Teremos um novo livro de Dylan para ler?
Para além dos volumes já mencionados, o músico conta na sua bibliografia com alguns livros de arte. Michael Gray, autor de várias obras sobre Dylan, descreve Tarantula como “maravilhoso e muito divertido”, com “sátiras maravilhosas sobre a consciência norte-americana contemporânea”, ainda que “não seja fácil de compreender”.
As Crónicas: Volume 1 são totalmente diferentes, desde logo porque autobiográficas. No entanto, Gray alerta para o “erro” que é encarar estas páginas como um retrato fiel da sua história. “Ele evita claramente escrever sobre a maior parte dos momentos mais importantes da sua carreira, como o momento em que se torna elétrico, em 1965″, aponta. Um exemplo de como Dylan nunca teve uma relação aberta com a fama. Também por duas vezes escreve “a minha mulher” ao longo do livro, apesar de se estar a referir a duas pessoas diferentes: Sara Lownds, com quem se casou em 1965 e se divorciou em 1977, e Carolyn Dennis, esposa entre 1986 e 1992. Os mais atentos, como Scott Warmuth, notaram também frases inteiras de outros escritores mais antigos, como Jack London e Robert Louis Stevenson, num tributo disfarçado.
“Não espere pelas Crónicas: Volume 2“, avisa. Apesar de Dylan ter dito numa entrevista à Rolling Stone, em 2012, que estava a trabalhar nelas, o autor considera que “já estão incorporadas no Volume 1”. “Acho que provavelmente nunca vão chegar… Mas eu erro muitas vezes [risos].”

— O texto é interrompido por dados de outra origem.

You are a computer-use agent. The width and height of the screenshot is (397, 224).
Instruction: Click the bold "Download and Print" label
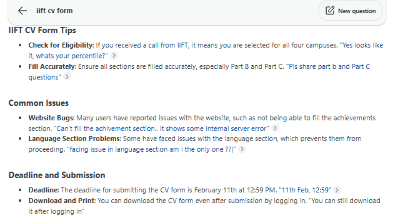click(x=62, y=201)
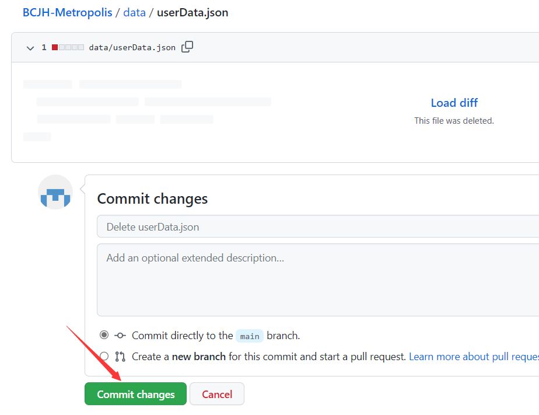This screenshot has width=539, height=415.
Task: Select Commit directly to main radio button
Action: [x=104, y=335]
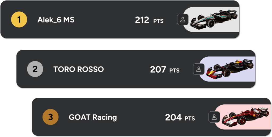Open the silver Mercedes car image
The width and height of the screenshot is (272, 137).
click(215, 19)
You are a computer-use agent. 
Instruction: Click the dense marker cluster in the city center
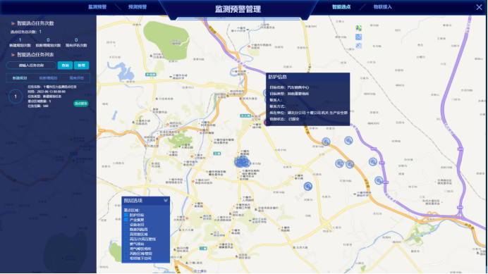pos(241,162)
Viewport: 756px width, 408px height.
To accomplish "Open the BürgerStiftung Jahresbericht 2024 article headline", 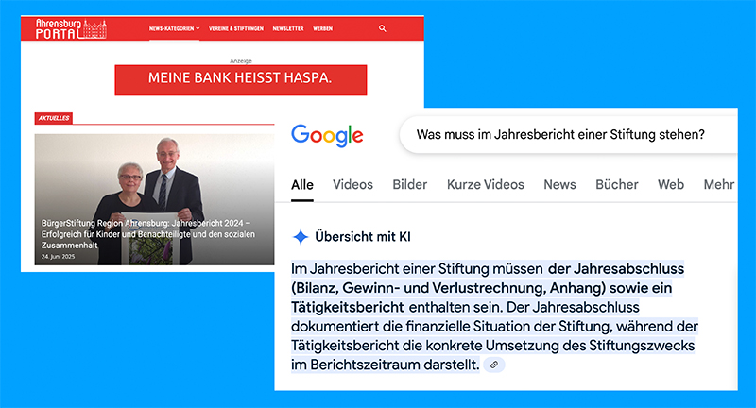I will 148,234.
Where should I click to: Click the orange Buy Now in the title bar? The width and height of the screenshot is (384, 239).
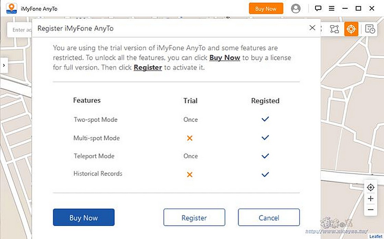(266, 8)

Quem quiser ler as letras das canções que valeram, pela primeira vez, o Prémio Nobel a um músico, pode fazê-lo em português e em inglês, graças à editora Relógio D’Água. Em Canções Volume 1 (1962 – 1973) estão as composições abrangidas por aquele espaço temporal. Na página da esquerda fica o texto original, em inglês, e na página da direita, em espelho, a tradução feita por Angelina Barbosa e Pedro Serrano. O mesmo se passa em Canções Volume 2 (1974 – 2001).
Depois de 2001, a editora não voltou a traduzir as canções. Para Michael Gray, não vem grande mal ao mundo. Assumidamente fã, reconhece que “nem todos os trabalhos sao marailhosos” e considera mesmo que “o grande último álbum é Love and Theft, de 2001″. Os restantes, entre os quais o 35.º e último de originais, Tempest, de 2012, não estão à altura de composições passadas. Este ano saiu Fallen Angels, feito de versões de cantores e compositores norte-americanos, como Johnny Cash.

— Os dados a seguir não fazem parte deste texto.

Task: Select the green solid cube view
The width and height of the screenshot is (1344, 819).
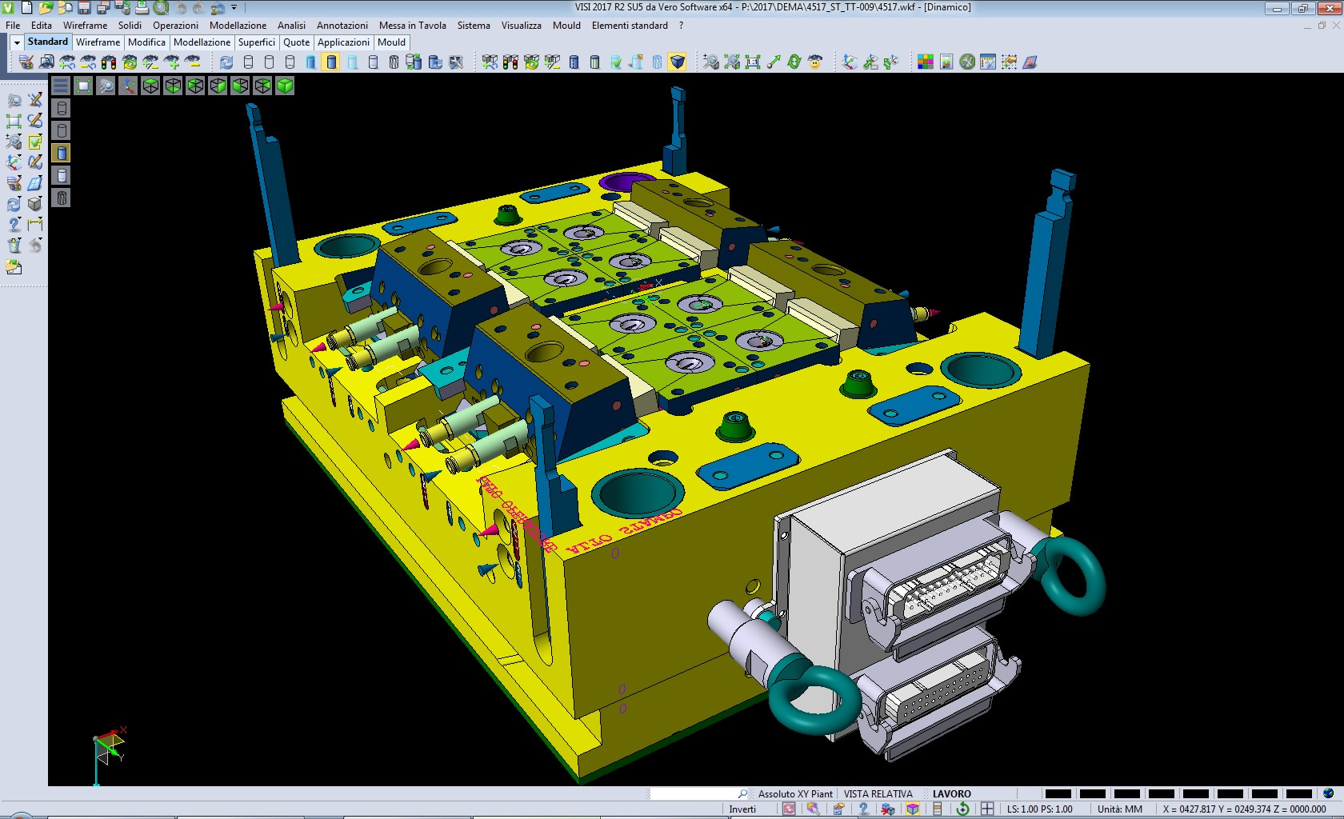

Há 23 anos que não vencia um norte-americano
Desde Toni Morrison, em 1993, que um norte-americano não vencia o Nobel da Literatura. Já no ano passado a escolha foi surpreendente com Svetlana Aleksievich, escritora bielorrussa de não-ficção cujos livros se centram na história da União Soviética e na identidade russa. Em 113 premiados, apenas 14 são mulheres. Para além do prestígio, o vencedor ganha oito milhões de coroas suecas (cerca de 821 mil euros, à taxa de câmbio atual).
Ao contrário de prémios como o Man Booker Prize ou o Prémio Camões, o vencedor do Nobel é sempre uma incógnita, já que não existe lista de finalistas. Ainda assim, há nomes que se repetem ano após ano nas listas de apostas, casos de Philip Roth, Joyce Carol Oates e Haruki Murakami. Bob Dylan também costuma ser presença habitual, mas não nos lugares cimeiros.
Para esta edição, a empresa britânica de apostas Ladbrokes, por exemplo, colocava no primeiro lugar o queniano Ngugi wa Thiong’o, seguido do japonês Murakami, o poeta Adonis, o romancista americano Don DeLillo e, em quinto lugar, o norueguês Jon Fosse.
O dia em que o mundo conhece mais um prémio Nobel da Literatura fica marcado pela morte de Dario Fo. O escritor e dramaturgo italiano foi distinguido pela Academia Sueca em 1997. Faleceu esta quinta-feira, aos 90 anos de idade.